Your task | Rewrite the lines below so that "magnifier" becomes "magnifying glass", keeping every other part the same. Leave the pictures out of your version.
** begin Extracted entries **
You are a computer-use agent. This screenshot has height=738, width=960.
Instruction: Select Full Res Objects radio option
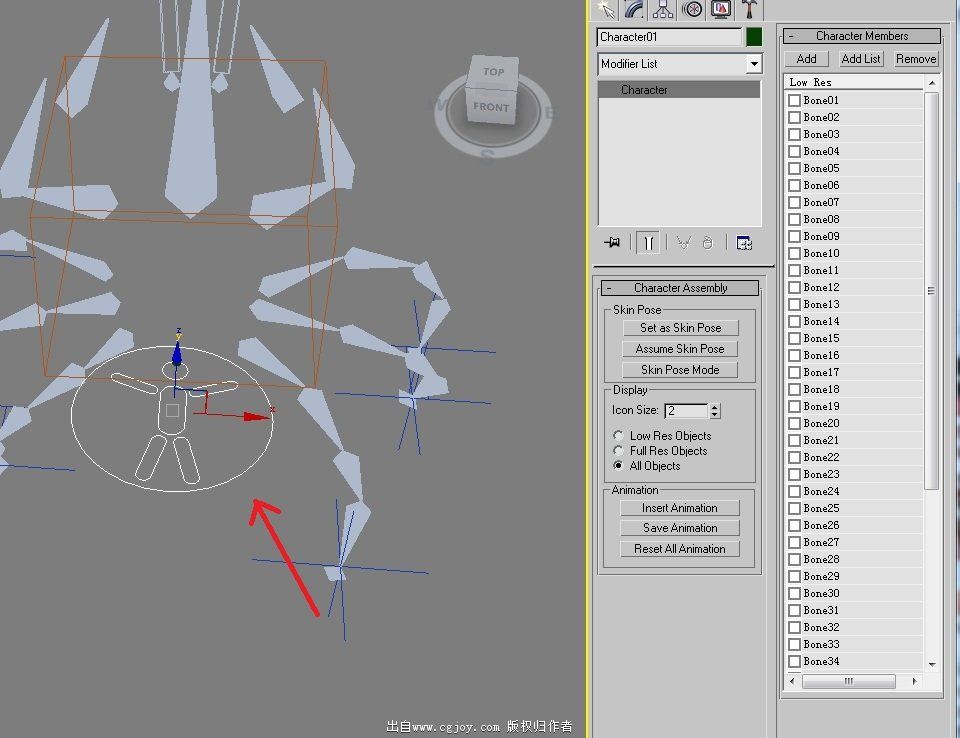[619, 451]
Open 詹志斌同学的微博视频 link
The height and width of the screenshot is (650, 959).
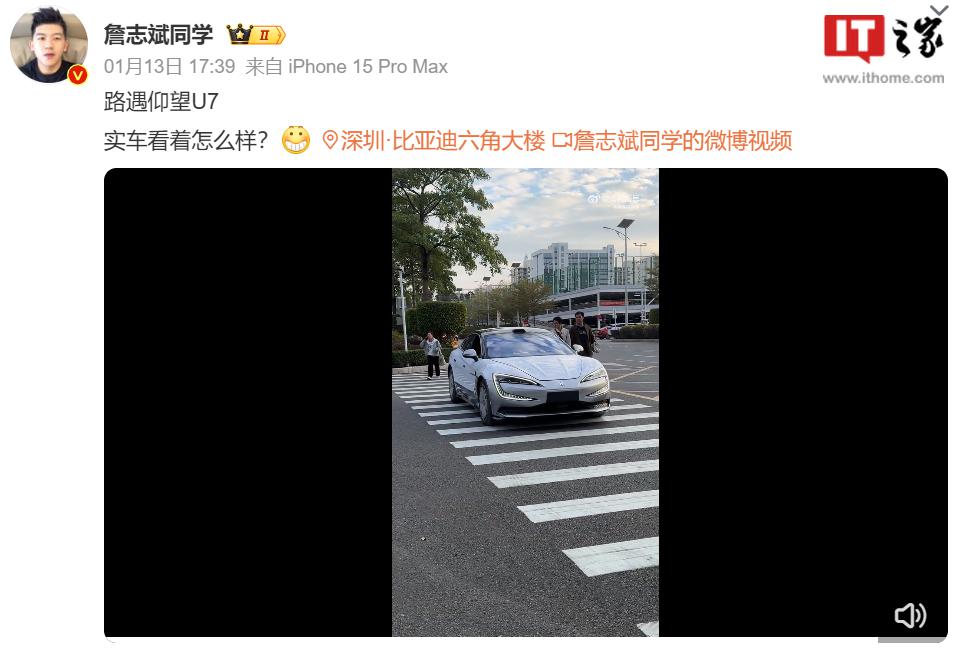click(x=683, y=141)
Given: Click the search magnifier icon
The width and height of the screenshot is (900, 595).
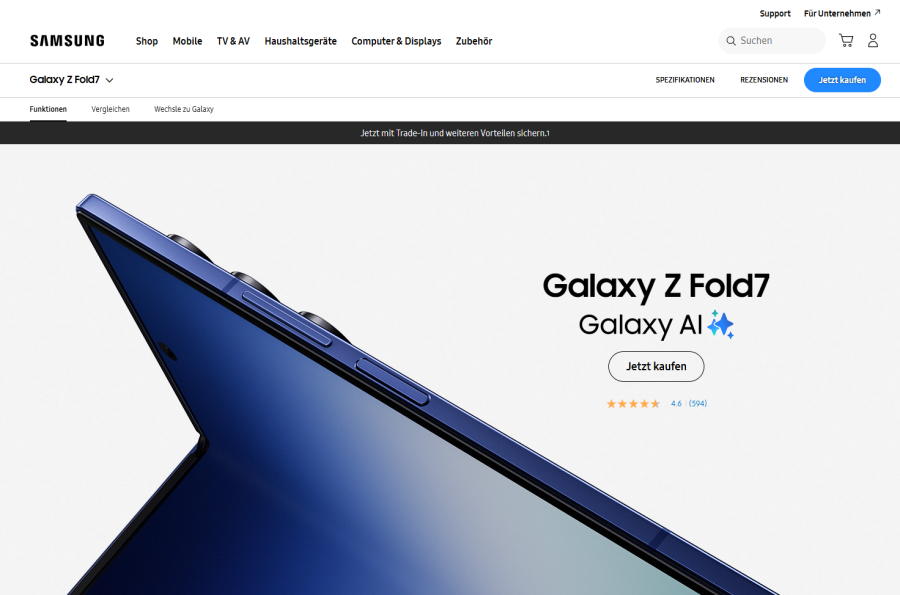Looking at the screenshot, I should (x=731, y=41).
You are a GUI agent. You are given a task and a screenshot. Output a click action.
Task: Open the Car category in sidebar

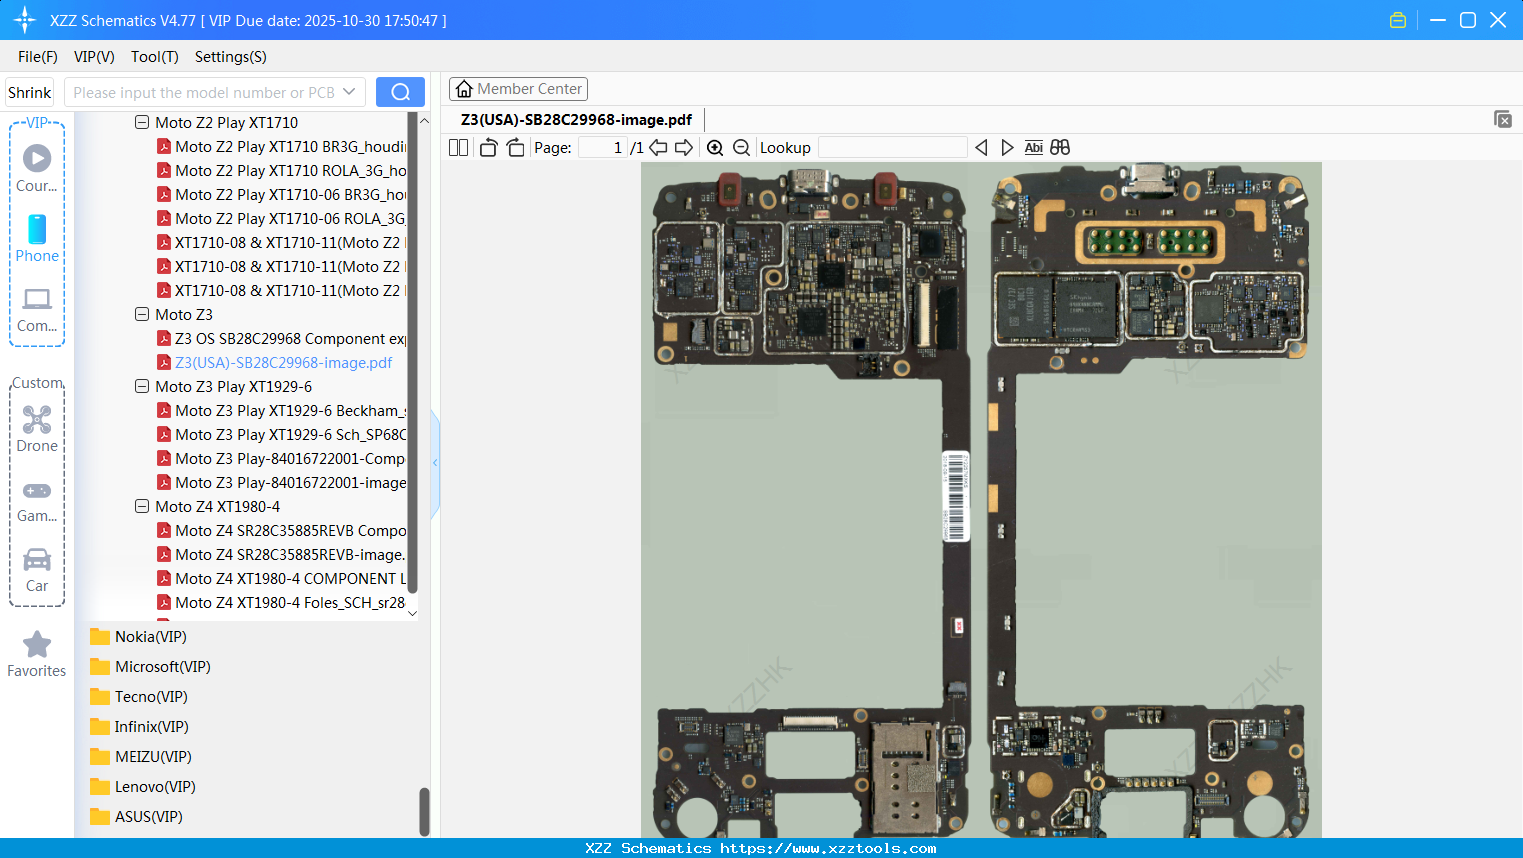pyautogui.click(x=37, y=569)
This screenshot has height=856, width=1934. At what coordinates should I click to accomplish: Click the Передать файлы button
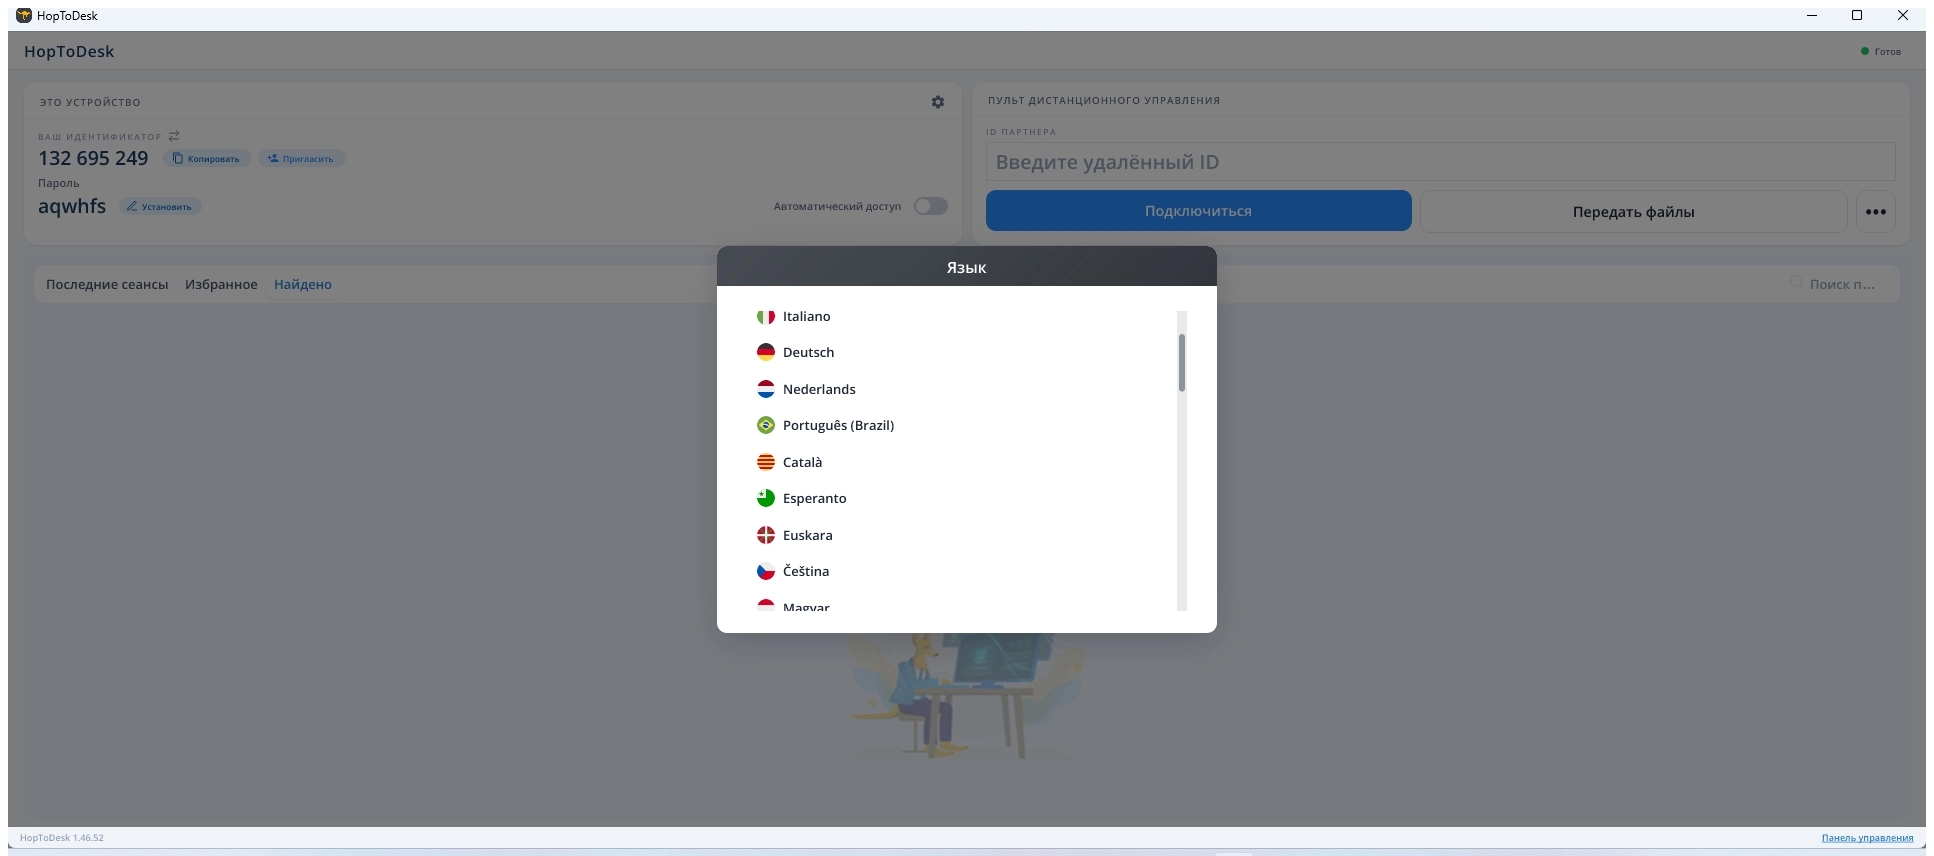(1634, 211)
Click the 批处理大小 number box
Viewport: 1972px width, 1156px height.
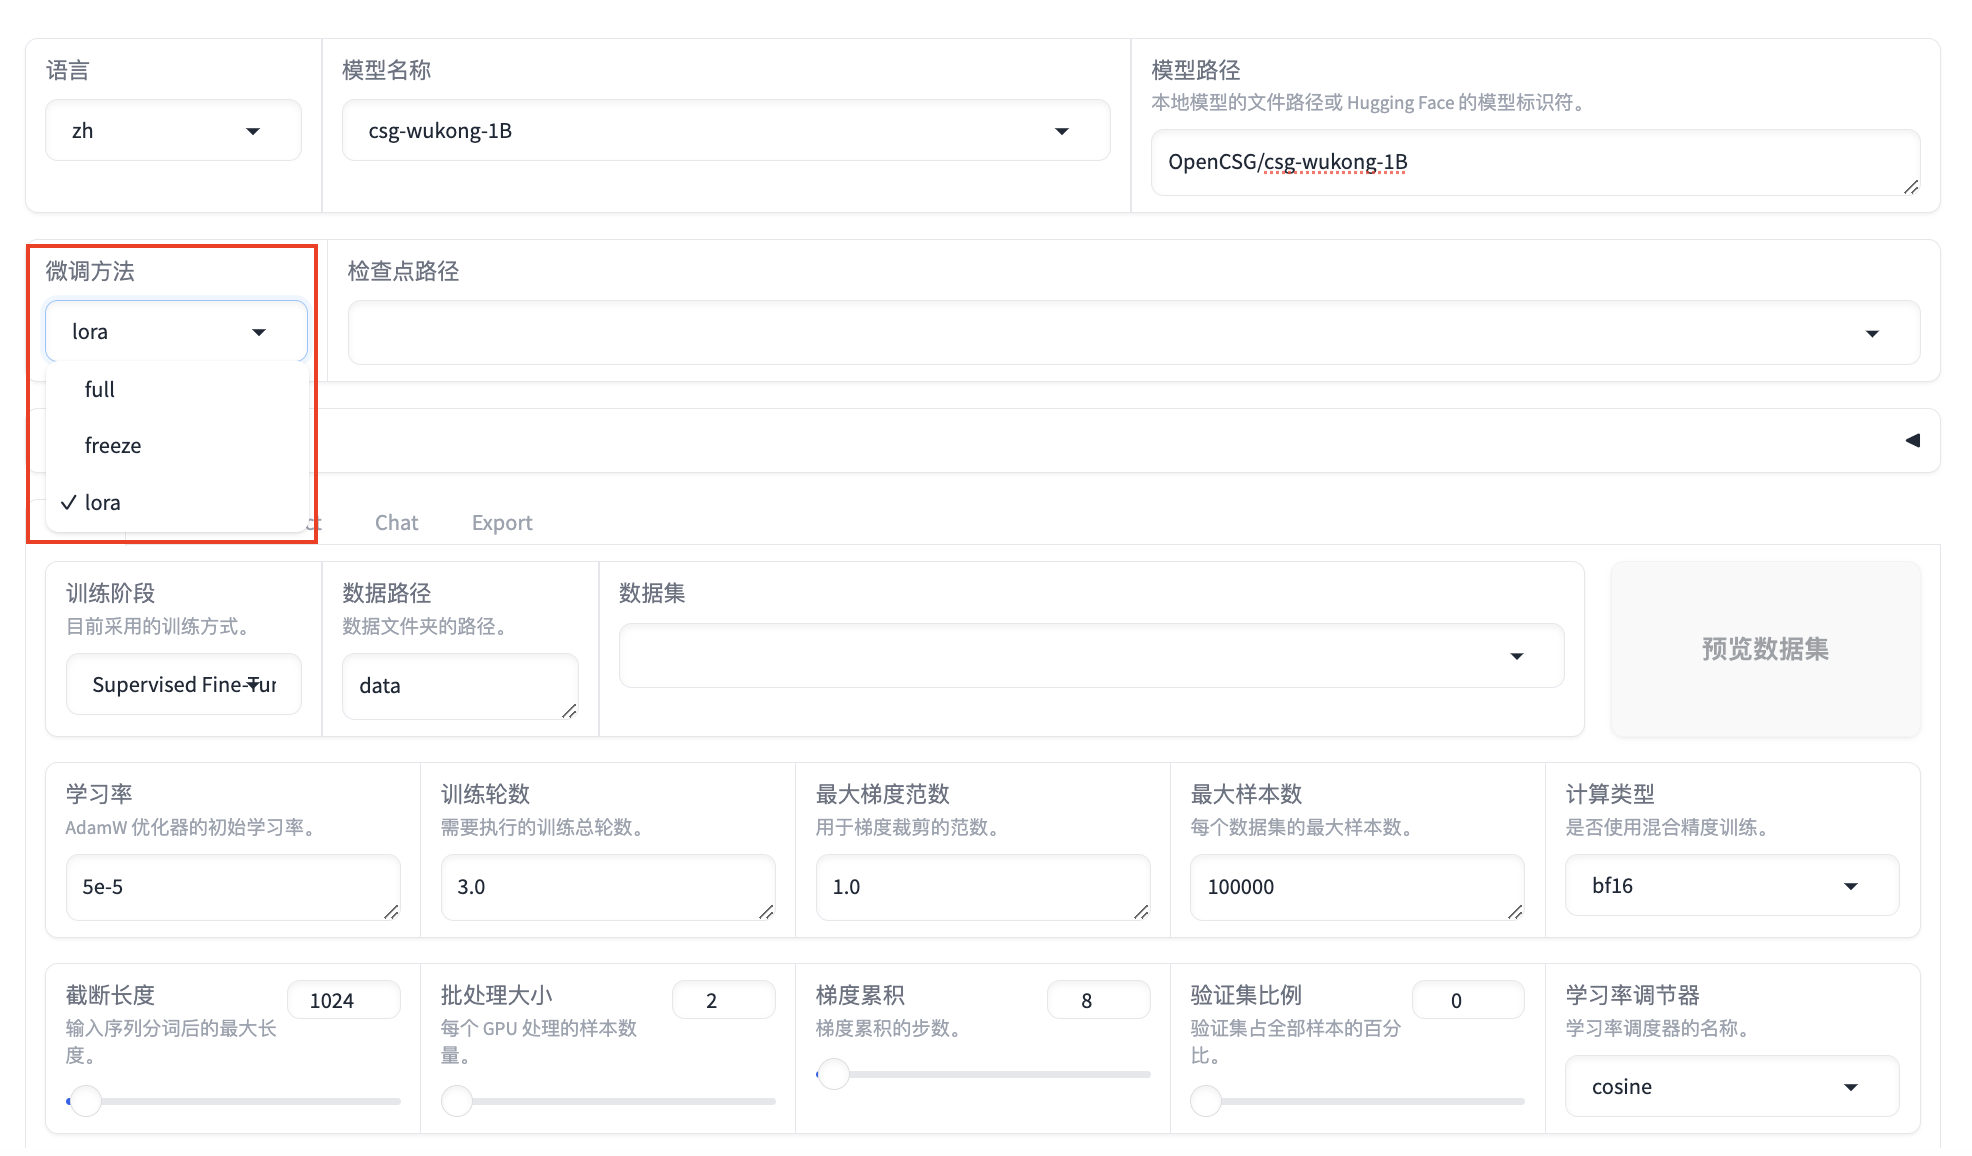pyautogui.click(x=722, y=1000)
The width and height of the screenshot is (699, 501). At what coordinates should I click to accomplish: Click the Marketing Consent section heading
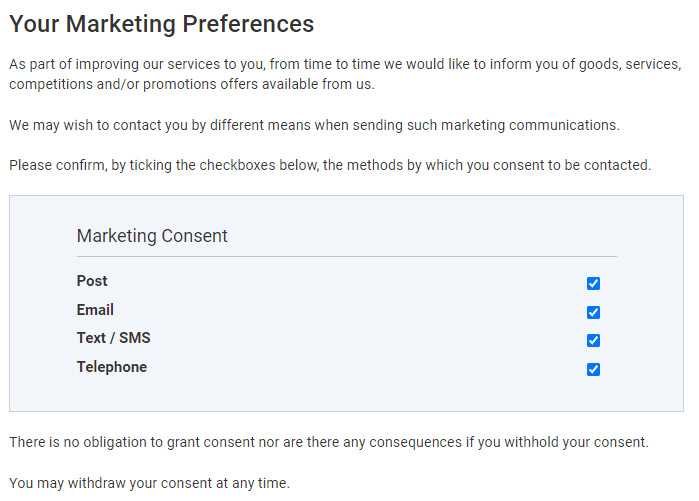pos(152,236)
** end Extracted entries **
Output below |
You are a computer-use agent. This screenshot has height=738, width=960.
Instruction: Select Full Res Objects radio option
[619, 451]
Open 詹志斌同学的微博视频 link
The height and width of the screenshot is (650, 959).
click(x=683, y=141)
Given: Click the search magnifying glass icon
The width and height of the screenshot is (900, 595).
Looking at the screenshot, I should (x=731, y=41).
You are a GUI agent. You are given a task and a screenshot. Output a click action.
Task: Open the Car category in sidebar

pyautogui.click(x=37, y=569)
This screenshot has height=856, width=1934. At what coordinates should I click to accomplish: Click the Передать файлы button
(1634, 211)
Click the 批处理大小 number box
Viewport: 1972px width, 1156px height.
pyautogui.click(x=722, y=1000)
The width and height of the screenshot is (699, 501). At what coordinates should I click to accomplish: Click the Marketing Consent section heading
pos(152,236)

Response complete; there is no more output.